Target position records
..............................
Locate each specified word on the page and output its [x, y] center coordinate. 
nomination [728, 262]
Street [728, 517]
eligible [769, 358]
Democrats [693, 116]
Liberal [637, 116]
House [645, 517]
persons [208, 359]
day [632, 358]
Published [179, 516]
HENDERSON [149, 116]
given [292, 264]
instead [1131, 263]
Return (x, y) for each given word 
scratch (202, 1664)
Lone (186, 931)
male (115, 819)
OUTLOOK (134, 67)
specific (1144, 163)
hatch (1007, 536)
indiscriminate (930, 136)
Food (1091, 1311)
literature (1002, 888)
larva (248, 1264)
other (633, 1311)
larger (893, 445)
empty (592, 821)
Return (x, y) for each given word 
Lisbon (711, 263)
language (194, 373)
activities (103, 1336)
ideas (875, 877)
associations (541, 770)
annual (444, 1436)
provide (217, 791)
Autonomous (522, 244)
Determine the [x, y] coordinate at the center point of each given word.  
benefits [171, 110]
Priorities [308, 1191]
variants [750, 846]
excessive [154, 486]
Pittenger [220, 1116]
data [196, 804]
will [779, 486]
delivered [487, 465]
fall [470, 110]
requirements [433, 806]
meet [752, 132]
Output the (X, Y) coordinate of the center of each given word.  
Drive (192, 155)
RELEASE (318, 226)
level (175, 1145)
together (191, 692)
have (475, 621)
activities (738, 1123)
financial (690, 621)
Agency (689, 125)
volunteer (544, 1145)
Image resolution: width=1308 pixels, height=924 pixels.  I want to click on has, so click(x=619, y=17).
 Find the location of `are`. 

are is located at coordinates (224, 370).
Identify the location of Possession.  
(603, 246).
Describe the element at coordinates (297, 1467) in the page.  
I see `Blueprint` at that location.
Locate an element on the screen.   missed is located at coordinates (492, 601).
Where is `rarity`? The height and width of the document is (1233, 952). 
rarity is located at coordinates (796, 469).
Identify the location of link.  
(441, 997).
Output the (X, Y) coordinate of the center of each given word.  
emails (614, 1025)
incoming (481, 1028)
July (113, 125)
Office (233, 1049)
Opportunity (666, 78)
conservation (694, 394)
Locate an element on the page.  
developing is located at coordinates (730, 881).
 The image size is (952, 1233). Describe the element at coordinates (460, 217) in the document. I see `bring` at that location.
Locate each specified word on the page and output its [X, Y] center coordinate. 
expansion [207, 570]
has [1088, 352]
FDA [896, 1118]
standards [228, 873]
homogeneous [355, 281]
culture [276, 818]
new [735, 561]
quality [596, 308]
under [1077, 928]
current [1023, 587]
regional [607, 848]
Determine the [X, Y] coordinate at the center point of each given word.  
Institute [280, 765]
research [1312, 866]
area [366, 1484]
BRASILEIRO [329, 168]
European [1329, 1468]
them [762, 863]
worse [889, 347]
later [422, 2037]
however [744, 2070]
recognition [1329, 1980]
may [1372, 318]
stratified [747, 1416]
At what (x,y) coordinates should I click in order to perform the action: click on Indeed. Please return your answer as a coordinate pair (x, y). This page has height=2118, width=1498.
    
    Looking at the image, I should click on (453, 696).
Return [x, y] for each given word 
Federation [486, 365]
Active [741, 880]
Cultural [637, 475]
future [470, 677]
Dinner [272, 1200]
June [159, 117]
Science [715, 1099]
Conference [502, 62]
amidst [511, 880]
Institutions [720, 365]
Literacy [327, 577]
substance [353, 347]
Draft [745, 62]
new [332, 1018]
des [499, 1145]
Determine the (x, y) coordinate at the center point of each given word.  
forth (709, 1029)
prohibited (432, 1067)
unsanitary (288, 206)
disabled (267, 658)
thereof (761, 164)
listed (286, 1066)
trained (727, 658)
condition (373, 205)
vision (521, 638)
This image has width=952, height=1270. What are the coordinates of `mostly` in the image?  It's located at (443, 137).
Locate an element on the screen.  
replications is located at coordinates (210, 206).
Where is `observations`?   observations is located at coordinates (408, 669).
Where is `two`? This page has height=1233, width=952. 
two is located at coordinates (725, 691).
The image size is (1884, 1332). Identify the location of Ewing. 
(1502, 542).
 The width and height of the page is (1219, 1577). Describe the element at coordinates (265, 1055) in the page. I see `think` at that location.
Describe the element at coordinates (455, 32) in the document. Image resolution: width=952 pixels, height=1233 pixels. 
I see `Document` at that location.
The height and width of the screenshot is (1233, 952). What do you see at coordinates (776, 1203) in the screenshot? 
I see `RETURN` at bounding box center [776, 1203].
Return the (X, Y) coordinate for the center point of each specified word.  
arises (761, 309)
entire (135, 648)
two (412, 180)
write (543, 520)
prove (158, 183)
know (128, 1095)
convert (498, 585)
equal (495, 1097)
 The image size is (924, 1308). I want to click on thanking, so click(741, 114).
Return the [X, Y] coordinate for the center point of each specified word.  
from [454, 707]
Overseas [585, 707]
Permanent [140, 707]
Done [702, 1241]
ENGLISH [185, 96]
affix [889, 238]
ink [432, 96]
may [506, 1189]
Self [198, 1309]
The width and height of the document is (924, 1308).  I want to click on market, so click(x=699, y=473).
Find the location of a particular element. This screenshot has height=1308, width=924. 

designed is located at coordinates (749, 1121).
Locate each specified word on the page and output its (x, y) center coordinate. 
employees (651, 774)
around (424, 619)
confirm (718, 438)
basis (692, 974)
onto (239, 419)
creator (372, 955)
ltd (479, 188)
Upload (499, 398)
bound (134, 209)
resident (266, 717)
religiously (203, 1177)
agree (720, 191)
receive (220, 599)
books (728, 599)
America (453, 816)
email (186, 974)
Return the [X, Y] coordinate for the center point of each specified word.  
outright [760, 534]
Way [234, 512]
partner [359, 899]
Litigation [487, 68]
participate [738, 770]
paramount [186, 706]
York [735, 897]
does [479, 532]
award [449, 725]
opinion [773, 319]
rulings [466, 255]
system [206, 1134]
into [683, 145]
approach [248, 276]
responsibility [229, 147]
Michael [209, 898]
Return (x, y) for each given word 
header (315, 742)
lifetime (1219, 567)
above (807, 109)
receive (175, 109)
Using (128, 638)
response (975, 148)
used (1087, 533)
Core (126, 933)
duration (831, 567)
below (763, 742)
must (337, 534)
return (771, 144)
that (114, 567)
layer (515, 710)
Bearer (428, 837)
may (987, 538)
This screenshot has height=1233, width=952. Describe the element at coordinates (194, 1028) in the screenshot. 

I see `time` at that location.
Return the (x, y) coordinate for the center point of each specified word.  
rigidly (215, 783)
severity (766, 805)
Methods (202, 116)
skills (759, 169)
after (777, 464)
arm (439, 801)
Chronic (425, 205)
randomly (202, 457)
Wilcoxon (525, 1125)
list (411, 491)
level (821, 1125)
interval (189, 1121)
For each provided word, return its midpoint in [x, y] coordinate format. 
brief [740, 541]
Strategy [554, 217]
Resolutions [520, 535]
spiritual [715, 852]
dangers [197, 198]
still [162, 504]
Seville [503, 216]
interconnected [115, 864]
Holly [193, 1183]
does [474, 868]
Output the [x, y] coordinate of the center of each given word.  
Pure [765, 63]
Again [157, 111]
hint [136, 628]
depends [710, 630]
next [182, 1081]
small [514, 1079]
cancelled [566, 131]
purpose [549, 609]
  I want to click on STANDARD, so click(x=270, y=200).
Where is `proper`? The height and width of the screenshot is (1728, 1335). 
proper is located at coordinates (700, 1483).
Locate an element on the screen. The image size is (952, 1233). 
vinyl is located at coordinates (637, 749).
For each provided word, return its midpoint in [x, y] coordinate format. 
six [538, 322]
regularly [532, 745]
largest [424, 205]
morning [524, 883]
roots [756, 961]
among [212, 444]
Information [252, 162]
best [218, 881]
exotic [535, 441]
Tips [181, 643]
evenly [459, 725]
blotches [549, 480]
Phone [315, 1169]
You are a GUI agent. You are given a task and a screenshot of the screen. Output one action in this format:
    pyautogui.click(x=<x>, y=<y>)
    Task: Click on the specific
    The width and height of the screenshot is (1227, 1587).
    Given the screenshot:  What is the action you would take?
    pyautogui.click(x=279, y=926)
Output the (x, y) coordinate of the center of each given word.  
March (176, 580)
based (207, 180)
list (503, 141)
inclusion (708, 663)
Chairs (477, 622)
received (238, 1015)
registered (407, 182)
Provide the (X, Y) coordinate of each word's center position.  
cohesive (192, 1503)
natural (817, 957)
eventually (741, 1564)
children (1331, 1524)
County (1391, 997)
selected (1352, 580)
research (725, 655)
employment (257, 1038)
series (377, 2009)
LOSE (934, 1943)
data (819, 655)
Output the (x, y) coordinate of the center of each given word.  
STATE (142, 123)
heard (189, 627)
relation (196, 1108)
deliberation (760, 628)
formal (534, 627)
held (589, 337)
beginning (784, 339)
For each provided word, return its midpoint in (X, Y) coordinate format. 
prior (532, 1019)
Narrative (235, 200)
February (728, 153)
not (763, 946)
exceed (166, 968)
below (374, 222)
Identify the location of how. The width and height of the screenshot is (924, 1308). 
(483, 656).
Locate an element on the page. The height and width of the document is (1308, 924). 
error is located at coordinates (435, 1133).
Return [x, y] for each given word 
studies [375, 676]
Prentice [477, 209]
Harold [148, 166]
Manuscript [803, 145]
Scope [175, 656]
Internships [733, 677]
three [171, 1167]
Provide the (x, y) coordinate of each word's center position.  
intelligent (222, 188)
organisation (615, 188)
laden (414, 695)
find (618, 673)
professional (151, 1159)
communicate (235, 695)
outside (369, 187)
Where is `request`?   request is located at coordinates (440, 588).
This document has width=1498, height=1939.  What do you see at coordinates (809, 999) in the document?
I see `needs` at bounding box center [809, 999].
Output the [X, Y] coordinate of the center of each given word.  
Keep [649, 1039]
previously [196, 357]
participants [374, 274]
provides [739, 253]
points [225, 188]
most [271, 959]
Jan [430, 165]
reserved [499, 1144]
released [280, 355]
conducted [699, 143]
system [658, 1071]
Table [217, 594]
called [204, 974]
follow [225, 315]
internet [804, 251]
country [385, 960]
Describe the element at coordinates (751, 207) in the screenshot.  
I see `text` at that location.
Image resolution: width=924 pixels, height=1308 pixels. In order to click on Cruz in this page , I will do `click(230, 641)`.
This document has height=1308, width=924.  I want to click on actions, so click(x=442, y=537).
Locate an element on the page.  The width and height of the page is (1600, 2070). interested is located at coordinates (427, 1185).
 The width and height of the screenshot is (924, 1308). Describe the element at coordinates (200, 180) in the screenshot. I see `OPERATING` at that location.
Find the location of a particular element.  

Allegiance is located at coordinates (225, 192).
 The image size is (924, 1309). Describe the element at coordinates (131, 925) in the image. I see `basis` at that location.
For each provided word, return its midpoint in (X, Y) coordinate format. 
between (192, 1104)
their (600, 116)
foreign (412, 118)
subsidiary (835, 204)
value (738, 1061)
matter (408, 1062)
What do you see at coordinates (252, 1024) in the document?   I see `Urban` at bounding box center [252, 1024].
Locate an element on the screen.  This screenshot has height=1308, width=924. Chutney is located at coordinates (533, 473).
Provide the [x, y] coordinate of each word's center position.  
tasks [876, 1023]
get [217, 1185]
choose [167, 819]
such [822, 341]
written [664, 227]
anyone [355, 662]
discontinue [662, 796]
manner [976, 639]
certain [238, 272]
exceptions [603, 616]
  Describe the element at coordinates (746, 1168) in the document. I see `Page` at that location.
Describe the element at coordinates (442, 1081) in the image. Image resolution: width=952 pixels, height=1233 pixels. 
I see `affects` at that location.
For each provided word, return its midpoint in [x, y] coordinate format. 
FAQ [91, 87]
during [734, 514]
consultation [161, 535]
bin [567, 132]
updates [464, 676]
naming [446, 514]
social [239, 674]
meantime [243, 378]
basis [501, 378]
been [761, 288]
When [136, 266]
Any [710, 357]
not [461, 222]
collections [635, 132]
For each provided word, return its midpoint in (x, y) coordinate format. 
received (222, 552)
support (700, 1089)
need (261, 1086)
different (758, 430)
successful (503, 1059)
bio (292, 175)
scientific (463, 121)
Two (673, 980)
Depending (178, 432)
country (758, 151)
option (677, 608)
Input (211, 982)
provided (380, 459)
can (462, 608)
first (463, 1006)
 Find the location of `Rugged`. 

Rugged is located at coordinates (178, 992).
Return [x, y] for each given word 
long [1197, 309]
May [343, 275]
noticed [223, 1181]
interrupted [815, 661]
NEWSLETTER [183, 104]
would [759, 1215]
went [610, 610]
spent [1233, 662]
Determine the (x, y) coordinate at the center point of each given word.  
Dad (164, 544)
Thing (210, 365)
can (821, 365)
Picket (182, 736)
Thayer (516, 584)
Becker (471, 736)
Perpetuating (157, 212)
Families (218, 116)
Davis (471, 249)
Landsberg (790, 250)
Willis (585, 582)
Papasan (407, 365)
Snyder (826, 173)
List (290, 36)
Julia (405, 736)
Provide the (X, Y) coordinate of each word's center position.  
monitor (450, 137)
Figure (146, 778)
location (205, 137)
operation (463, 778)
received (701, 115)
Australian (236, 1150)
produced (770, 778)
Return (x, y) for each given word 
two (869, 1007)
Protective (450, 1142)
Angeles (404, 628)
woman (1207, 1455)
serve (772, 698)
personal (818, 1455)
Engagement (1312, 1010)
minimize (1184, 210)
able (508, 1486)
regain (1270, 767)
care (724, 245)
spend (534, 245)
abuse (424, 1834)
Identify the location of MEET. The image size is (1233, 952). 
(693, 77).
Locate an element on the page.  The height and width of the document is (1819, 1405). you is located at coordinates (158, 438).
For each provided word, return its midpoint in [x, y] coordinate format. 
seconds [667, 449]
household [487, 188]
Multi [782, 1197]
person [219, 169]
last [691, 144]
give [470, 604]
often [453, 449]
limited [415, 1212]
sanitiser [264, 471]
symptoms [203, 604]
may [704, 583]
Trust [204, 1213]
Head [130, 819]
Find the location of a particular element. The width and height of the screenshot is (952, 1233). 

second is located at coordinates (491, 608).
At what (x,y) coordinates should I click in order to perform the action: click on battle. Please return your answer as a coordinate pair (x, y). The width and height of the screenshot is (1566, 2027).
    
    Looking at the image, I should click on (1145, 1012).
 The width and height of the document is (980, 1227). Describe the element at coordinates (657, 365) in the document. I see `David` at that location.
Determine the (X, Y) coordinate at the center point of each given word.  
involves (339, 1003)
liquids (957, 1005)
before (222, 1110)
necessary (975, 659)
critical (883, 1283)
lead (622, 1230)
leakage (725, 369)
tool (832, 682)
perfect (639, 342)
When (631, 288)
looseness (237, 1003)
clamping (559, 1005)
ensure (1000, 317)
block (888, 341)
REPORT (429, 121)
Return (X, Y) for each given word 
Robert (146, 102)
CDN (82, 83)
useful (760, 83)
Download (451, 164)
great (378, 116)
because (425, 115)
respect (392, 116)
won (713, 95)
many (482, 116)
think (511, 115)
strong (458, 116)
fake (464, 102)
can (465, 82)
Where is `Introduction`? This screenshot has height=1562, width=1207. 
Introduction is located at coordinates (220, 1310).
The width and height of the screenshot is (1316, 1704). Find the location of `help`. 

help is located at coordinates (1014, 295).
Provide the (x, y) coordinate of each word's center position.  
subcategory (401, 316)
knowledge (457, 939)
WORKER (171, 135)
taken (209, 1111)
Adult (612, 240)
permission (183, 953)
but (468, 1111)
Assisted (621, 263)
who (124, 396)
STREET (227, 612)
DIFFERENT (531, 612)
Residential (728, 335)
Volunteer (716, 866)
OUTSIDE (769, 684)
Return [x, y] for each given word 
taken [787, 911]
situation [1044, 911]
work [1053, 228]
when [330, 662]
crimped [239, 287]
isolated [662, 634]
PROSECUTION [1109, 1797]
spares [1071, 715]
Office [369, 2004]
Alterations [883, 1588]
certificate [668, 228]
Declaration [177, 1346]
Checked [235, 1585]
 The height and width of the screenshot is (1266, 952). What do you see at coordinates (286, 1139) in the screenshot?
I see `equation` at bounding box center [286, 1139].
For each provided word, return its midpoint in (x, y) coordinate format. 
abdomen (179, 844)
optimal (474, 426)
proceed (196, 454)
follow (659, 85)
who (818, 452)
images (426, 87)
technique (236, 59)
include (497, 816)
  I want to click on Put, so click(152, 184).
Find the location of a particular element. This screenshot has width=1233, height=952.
..............................
__What is asked__
Write out the rows above verbatim, starting at the first row and ending at the line containing "Autonomous (522, 244)", with that line included.

__Response__
Locate each specified word on the page and output its [x, y] center coordinate. 
nomination [728, 262]
Street [728, 517]
eligible [769, 358]
Democrats [693, 116]
Liberal [637, 116]
House [645, 517]
persons [208, 359]
day [632, 358]
Published [179, 516]
HENDERSON [149, 116]
given [292, 264]
instead [1131, 263]
Return (x, y) for each given word 
scratch (202, 1664)
Lone (186, 931)
male (115, 819)
OUTLOOK (134, 67)
specific (1144, 163)
hatch (1007, 536)
indiscriminate (930, 136)
Food (1091, 1311)
literature (1002, 888)
larva (248, 1264)
other (633, 1311)
larger (893, 445)
empty (592, 821)
Return (x, y) for each given word 
Lisbon (711, 263)
language (194, 373)
activities (103, 1336)
ideas (875, 877)
associations (541, 770)
annual (444, 1436)
provide (217, 791)
Autonomous (522, 244)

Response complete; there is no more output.